È il 13 novembre 2002 quando a Sunderland, in Inghilterra, nasce il figlio di Claudio Reyna. Il calciatore statunitense, nel 2002, è in forza al Sunderland, e passerà per Manchester City e NY Red Bulls, prima di concludere la sua carriera.

È stato un trequartista e un grande capitano della nazionale: conta con gli Stati Uniti 116 presenze ed è stato il leader della selezione ai Mondiali del 2006. Il figlio Giovanni acquisisce da lui la sua tecnica e la sua voglia di arrivare in alto. Il piccolo Reyna è nato in Inghilterra, ma passa la sua infanzia ed adolescenza a New York insieme ai suoi 3 fratelli. Inizia a giocare a calcio a 5 anni, per la gioia di suo padre, che quel periodo giocava ai Red Bulls, ed era prossimo ad appendere gli scarpini al chiodo. Giovanni è talentuoso, forte tecnicamente, sembra seguire le orme del padre, il quale decide di farlo entrare nelle academy proprio del New York. Scelta che si rivela azzeccatissima: il ragazzo è una spanna sopra tutti gli altri, complici gli insegnamenti del padre, e si vede che ha qualcosa in più, o forse più di un qualcosa. Si inizia a parlare di lui quando porta la selezione U15 a vincere il torneo “Generation Adidas Cup”, competizione riservata ai giovani, in cui segna 13 gol in 17 partite.

È da questo momento che il Borussia Dortmund mette gli occhi su di lui: la squadra tedesca non aspetta nemmeno il passaggio in prima squadra, lo porta direttamente in Germania. Inizia il suo percorso ai gialloneri come giocatore chiave dell’U19 ma dopo poco tempo viene spostato tra i grandi, con il conseguente esordio tra i professionisti avvenuto il 18 gennaio 2020 contro l’Augsburg, in Bundesliga. 2 settimane più tardi segna in un Borussia Dortmund-Werder Brema e diventa il più giovane a segnare un gol in Coppa di Germania, a 17 anni e 82 giorni. L’esordio, nella medesima stagione, arriva anche in Champions League, in un Ottavo di Finale contro il PSG, togliendosi la soddisfazione di servire un assist chiave per il gol del compagno Haaland, portando così la vittoria a casa. All’inizio della stagione 2020/21 trova il primo gol anche in Bundesliga, contro il Monchegladbach.
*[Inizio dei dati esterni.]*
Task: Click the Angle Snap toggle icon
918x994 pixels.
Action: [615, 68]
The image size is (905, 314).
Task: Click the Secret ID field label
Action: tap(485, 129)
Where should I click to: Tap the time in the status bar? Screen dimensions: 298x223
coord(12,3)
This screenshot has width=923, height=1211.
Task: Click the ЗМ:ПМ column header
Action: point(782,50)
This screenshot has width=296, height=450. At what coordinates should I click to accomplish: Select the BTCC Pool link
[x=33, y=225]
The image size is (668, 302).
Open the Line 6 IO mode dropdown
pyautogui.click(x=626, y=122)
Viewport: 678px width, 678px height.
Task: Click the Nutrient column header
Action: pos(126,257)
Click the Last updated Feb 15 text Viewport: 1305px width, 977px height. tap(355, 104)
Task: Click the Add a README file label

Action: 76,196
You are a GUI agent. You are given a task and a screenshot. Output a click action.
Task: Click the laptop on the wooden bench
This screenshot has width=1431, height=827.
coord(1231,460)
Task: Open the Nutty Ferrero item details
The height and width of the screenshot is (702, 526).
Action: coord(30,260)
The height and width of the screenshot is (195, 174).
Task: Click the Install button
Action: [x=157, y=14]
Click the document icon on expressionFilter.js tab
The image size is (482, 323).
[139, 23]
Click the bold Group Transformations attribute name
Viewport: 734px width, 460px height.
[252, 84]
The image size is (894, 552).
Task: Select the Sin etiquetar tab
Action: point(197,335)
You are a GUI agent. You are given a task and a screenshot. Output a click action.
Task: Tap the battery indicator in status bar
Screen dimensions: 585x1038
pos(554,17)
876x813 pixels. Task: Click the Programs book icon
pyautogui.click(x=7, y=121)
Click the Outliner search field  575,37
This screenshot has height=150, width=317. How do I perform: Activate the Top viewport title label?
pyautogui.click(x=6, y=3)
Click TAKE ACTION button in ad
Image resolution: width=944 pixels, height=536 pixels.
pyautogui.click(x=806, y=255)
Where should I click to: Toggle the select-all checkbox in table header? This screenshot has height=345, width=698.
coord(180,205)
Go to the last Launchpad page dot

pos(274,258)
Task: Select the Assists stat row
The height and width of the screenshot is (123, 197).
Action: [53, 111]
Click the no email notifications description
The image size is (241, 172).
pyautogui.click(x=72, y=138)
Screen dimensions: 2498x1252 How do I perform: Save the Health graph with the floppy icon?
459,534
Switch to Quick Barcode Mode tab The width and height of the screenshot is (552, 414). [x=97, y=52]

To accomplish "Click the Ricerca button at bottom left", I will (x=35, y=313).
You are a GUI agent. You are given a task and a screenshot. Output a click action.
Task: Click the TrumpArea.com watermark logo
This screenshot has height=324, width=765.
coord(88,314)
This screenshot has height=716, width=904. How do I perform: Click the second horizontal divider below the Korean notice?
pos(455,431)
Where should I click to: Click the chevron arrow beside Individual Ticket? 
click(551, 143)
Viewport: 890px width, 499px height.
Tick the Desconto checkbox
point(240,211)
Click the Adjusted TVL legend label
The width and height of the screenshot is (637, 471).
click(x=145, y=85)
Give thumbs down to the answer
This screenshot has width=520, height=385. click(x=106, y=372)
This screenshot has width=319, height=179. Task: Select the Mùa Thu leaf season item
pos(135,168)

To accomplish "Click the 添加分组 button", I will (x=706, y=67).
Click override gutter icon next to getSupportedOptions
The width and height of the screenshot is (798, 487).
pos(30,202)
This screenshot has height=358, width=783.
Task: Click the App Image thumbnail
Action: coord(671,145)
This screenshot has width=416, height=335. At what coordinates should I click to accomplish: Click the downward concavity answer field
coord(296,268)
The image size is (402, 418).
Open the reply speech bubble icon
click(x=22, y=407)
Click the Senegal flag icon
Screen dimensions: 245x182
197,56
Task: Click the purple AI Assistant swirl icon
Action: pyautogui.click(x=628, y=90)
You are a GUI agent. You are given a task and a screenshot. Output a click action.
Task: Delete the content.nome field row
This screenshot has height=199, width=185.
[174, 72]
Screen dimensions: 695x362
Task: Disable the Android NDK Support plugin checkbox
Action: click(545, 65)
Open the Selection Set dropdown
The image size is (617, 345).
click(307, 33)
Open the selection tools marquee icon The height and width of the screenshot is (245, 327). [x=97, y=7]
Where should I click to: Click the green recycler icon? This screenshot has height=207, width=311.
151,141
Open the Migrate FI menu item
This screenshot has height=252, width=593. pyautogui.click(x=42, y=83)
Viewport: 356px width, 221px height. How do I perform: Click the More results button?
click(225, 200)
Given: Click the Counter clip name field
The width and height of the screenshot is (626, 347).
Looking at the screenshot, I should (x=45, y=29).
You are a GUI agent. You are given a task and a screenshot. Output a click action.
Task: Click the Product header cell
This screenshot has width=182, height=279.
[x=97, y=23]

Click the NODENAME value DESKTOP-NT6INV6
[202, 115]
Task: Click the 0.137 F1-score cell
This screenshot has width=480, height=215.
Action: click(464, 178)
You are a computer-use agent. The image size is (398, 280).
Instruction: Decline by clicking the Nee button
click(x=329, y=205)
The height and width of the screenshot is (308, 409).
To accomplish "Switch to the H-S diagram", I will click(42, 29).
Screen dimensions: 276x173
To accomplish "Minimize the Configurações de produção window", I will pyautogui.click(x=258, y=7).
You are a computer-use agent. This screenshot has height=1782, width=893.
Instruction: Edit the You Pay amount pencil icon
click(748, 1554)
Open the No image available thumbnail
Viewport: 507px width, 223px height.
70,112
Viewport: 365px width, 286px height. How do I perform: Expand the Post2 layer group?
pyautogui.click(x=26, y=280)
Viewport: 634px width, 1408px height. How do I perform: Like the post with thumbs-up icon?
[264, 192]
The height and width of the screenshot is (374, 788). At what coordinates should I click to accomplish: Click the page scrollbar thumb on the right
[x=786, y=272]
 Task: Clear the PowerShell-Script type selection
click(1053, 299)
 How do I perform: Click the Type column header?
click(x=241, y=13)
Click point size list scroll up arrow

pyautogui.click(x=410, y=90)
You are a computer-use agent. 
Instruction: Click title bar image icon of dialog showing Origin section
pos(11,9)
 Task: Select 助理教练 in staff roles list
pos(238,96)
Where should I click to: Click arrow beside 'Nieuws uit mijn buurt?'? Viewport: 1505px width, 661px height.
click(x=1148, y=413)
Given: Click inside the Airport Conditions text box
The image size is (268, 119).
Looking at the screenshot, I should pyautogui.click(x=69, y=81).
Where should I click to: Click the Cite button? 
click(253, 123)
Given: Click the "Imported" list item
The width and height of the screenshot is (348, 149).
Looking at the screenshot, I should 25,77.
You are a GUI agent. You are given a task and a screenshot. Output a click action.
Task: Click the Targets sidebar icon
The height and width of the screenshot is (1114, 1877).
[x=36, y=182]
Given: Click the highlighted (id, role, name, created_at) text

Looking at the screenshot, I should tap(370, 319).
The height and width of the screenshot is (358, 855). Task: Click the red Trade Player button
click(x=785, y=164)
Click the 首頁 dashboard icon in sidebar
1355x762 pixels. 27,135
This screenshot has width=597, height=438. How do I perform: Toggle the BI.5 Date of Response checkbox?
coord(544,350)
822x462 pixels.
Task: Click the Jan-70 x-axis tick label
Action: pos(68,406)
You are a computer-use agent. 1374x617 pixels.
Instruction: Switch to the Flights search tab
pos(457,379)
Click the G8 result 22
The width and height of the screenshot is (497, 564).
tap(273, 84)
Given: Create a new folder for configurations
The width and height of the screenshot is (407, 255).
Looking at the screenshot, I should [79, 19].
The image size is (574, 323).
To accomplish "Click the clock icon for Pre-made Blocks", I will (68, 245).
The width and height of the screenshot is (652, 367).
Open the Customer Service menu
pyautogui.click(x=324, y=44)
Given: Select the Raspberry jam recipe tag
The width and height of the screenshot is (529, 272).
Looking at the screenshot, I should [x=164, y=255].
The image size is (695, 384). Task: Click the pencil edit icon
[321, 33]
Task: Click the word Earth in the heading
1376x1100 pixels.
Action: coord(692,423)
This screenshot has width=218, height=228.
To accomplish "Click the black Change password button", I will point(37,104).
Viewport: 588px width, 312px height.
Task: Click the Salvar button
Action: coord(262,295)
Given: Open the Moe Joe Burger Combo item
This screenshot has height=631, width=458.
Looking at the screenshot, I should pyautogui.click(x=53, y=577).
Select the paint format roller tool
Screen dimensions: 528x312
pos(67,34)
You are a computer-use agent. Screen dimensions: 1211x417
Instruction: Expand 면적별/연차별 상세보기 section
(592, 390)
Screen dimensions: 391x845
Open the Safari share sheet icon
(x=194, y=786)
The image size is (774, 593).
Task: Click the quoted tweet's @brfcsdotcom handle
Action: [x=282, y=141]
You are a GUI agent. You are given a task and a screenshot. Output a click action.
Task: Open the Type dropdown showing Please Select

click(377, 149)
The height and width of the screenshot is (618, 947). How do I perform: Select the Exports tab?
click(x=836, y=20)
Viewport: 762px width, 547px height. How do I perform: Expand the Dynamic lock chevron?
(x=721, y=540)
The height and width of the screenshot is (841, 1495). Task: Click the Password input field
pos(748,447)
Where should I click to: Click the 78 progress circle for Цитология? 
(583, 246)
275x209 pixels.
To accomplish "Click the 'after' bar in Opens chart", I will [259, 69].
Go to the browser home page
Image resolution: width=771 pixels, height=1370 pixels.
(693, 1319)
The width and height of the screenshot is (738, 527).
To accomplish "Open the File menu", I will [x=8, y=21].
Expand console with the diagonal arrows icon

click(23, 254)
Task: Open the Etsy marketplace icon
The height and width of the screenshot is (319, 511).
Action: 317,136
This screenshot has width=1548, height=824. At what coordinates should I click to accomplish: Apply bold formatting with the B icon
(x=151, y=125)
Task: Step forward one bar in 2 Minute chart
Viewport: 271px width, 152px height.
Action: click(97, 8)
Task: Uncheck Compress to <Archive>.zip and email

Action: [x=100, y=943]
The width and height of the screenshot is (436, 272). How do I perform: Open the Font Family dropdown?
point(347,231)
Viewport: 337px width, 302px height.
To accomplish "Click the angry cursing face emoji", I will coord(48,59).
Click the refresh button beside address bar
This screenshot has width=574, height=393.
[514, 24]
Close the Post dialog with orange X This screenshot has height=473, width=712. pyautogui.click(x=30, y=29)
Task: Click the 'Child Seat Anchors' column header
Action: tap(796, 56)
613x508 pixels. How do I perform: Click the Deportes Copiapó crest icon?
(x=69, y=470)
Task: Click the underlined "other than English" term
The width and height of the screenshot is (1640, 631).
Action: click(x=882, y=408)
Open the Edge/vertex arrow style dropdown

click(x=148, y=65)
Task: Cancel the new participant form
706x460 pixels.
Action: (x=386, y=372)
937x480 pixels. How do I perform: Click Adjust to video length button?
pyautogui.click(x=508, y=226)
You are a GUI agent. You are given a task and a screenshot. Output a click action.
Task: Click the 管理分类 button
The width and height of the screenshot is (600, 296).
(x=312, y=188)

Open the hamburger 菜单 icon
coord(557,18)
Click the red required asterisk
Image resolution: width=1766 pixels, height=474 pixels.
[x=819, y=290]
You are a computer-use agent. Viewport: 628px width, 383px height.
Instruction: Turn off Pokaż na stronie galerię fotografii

La costanza e la continuità di Gio Reyna lo portano ad esordire anche in nazionale, lo scorso 4 novembre. Lui che è nato in Inghilterra, cresciuto negli Stati Uniti ma con antenati argentini, aveva la possibilità di scegliere tra 3 nazionali, ed ha scelto quella del padre, per seguire le sue orme, per fare la storia di un paese che gli ha regalato i primi calci al pallone. 18 anni e tanta personalità ma soprattutto tanta qualità e tecnica. Gio Reyna promette e a breve avrà gli occhi puntati da tutto il panorama mondiale.